Photo Credit: Maxine

Photo Credit: Maxine

Don’t forget… Set Your Clocks Back One Hour For Daylight Savings Time!

Change your clocks back one hour before bed on Saturday, October 31, 2015. Allowing you to be right on time when your alarm goes off Sunday, November 1, 2015, Morning!

daylight-saving-time-clock

 Early Spring we move our clocks one hour ahead and lose an hour during the night. Then each Fall we move our clocks back one hour and gain an extra hour (Yeah, insert fist pump).

The phrase “Spring forward, Fall back” helps people remember how Daylight Saving Time affects their clocks. At 2 a.m. on the second Sunday in March, we set our clocks forward one hour ahead of Standard Time “Spring forward,” even though Spring doesn’t begin until late March, over a week after the start of Daylight Saving Time. We “Fall back” at 2 a.m. on the first Sunday in November by setting our clock back one hour and thus returning to Standard Time.

The change to Daylight Saving Time ostensibly allows us to use less energy in lighting our homes by taking advantage of the longer and later daylight hours.

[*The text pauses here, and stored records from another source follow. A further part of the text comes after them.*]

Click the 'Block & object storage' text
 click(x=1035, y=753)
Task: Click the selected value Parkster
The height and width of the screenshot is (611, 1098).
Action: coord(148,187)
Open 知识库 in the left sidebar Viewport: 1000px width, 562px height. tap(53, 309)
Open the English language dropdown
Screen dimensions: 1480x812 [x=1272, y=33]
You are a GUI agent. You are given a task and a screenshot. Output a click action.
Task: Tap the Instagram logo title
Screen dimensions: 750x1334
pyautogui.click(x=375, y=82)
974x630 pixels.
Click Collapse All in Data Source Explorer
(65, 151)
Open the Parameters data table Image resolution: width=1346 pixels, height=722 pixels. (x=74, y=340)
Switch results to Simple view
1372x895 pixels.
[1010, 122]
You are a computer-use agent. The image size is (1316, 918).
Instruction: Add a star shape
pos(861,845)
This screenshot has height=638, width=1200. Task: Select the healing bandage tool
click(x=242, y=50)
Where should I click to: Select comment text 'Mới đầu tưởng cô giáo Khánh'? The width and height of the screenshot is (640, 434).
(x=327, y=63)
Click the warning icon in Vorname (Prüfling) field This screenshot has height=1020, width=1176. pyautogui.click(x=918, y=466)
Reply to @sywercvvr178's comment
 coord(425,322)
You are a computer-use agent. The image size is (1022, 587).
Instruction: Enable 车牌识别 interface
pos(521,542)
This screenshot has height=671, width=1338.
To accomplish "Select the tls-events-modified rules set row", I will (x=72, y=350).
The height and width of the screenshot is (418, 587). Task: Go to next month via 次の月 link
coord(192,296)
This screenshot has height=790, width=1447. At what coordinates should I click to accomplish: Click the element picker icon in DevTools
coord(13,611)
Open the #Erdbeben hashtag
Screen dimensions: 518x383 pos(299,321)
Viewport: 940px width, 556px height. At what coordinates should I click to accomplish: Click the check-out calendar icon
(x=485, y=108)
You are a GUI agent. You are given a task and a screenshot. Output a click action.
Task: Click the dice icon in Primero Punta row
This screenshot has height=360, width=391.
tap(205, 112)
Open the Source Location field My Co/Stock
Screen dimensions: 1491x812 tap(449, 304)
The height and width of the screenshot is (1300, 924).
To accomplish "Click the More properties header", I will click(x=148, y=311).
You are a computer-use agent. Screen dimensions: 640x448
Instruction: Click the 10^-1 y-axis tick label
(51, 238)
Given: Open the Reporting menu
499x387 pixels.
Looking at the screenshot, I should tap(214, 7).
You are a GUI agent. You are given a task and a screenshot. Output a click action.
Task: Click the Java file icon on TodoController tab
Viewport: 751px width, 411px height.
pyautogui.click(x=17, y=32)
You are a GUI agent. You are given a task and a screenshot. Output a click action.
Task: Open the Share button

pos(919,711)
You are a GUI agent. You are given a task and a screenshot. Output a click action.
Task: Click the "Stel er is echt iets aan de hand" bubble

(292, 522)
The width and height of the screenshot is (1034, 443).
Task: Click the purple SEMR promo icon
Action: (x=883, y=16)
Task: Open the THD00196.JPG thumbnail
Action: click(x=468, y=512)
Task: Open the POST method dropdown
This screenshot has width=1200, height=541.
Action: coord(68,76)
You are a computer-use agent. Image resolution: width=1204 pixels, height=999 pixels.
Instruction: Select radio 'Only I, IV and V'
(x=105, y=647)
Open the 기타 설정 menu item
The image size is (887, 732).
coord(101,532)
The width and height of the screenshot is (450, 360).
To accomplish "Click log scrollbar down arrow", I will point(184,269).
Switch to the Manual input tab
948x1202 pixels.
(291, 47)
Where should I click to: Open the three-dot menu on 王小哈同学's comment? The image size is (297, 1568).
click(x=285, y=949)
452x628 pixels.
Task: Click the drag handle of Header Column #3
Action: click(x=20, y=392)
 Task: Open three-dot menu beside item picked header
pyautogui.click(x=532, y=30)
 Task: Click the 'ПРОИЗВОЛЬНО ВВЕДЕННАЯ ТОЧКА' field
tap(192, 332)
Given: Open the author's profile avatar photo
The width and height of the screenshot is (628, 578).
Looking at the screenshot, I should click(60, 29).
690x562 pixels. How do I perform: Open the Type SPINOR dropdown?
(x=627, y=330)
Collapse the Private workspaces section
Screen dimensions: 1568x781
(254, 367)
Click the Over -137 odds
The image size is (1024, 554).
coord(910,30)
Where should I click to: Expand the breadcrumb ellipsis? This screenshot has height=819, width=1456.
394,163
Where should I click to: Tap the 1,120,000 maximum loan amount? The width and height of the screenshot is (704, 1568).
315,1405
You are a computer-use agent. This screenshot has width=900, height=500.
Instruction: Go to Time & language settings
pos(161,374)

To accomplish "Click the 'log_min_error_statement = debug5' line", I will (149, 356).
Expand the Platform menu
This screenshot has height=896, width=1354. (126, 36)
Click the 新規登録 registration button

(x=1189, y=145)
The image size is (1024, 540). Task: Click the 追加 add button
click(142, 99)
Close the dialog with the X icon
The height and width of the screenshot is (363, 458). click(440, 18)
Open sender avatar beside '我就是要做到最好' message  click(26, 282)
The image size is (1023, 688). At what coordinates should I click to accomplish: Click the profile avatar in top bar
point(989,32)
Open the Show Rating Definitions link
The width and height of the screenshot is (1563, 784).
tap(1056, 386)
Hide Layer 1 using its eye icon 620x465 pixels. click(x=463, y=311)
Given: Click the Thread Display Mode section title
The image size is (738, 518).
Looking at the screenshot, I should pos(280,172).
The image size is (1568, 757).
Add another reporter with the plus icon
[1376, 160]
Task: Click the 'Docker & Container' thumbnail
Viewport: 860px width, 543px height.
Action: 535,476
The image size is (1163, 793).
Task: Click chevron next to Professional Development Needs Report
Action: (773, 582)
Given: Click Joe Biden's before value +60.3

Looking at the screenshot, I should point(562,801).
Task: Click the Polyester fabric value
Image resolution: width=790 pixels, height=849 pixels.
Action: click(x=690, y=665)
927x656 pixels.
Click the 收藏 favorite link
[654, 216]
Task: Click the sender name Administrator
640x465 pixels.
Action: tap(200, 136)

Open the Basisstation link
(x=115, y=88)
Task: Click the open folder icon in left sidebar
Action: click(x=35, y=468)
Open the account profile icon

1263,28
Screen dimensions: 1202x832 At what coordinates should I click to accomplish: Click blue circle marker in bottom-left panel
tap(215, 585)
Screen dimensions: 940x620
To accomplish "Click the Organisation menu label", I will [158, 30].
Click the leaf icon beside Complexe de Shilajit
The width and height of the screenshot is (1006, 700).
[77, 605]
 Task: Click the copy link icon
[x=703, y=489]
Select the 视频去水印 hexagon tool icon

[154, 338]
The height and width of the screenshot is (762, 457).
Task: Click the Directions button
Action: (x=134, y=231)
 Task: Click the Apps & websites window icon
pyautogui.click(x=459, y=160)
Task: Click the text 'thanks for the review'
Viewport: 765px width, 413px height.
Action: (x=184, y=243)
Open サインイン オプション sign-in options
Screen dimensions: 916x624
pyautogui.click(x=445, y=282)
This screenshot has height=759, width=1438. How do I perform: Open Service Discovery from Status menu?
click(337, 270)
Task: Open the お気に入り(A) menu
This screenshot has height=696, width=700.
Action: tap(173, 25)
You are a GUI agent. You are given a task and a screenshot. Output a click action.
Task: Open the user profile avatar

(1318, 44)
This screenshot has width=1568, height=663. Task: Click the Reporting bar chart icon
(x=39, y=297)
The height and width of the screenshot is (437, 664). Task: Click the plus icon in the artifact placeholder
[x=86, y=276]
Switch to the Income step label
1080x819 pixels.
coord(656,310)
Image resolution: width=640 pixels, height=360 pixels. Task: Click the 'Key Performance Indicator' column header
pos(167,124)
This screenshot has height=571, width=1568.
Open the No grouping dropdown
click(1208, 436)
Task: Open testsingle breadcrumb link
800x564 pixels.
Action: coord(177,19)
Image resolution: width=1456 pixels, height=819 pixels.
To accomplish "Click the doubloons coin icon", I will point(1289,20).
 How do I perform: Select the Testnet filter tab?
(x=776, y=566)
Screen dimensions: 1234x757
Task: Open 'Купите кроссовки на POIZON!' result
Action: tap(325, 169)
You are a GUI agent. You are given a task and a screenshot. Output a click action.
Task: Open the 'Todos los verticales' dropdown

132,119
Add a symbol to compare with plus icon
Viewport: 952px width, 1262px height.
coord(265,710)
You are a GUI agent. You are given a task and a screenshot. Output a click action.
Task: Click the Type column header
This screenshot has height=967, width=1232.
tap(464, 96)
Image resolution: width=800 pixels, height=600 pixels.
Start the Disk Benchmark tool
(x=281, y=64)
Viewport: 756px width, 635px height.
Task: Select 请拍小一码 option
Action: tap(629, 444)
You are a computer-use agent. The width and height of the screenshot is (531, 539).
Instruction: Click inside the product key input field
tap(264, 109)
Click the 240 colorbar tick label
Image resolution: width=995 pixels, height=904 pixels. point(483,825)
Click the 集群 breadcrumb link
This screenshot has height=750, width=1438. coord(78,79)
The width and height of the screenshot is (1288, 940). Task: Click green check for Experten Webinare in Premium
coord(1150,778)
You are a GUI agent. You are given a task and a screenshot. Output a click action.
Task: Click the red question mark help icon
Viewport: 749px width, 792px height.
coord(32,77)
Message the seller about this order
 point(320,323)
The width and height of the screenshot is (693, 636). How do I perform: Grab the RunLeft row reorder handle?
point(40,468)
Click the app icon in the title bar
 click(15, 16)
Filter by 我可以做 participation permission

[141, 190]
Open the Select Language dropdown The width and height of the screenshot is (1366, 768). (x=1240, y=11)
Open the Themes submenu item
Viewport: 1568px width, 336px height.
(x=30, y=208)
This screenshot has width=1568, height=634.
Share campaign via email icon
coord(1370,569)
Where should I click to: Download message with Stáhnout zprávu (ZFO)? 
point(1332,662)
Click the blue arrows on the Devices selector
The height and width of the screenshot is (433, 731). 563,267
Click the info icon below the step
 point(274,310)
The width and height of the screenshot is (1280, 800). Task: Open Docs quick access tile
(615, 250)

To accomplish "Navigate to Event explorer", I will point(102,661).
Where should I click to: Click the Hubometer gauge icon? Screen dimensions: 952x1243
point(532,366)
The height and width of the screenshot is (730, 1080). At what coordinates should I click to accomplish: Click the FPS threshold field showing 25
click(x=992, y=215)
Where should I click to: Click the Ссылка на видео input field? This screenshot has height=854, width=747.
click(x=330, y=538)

Daylight Saving Time was instituted in the United States during World War I to save energy for war production by taking advantage of the later hours of daylight between April and October. During World War II the federal government again required the states to observe the time change. Between the wars and after World War II, states and communities chose whether or not to observe Daylight Saving Time. In 1966, Congress passed the Uniform Time Act, which standardized the length of Daylight Saving Time.

Daylight Saving Time is four weeks longer since 2007* due to the passage of the Energy Policy Act in 2005. The Act extended Daylight Saving Time by four weeks from the second Sunday of March to the first Sunday of November, with the hope that it would save 10,000 barrels of oil each day through reduced use of power by businesses during daylight hours. Unfortunately, it is exceedingly difficult to determine energy savings from Daylight Saving Time and based on a variety of factors, it is possible that little or no energy is saved by Daylight Saving Time.

What do you think? Do you save energy with the time change. I believe our family tries to use the “big” overhead lights less, using instead lamps for our lighting purposes. We also try to turn off any lights as we leave a room. We turn the heat down when no one will be home. Along with countless other ways to save energy which cut the cost of our utility bills.

set time back

As a reminder change your batteries in your smoke detector and clocks. I change mine each time I set the clocks for Daylight Savings time. This way I know I have dependable batteries in all my important devices. Being the thrifty type of person I am. I save the batteries I have changed out, to replace in toys etc that are not of the level of importance as your smoke detector. Which your family depends upon for safety.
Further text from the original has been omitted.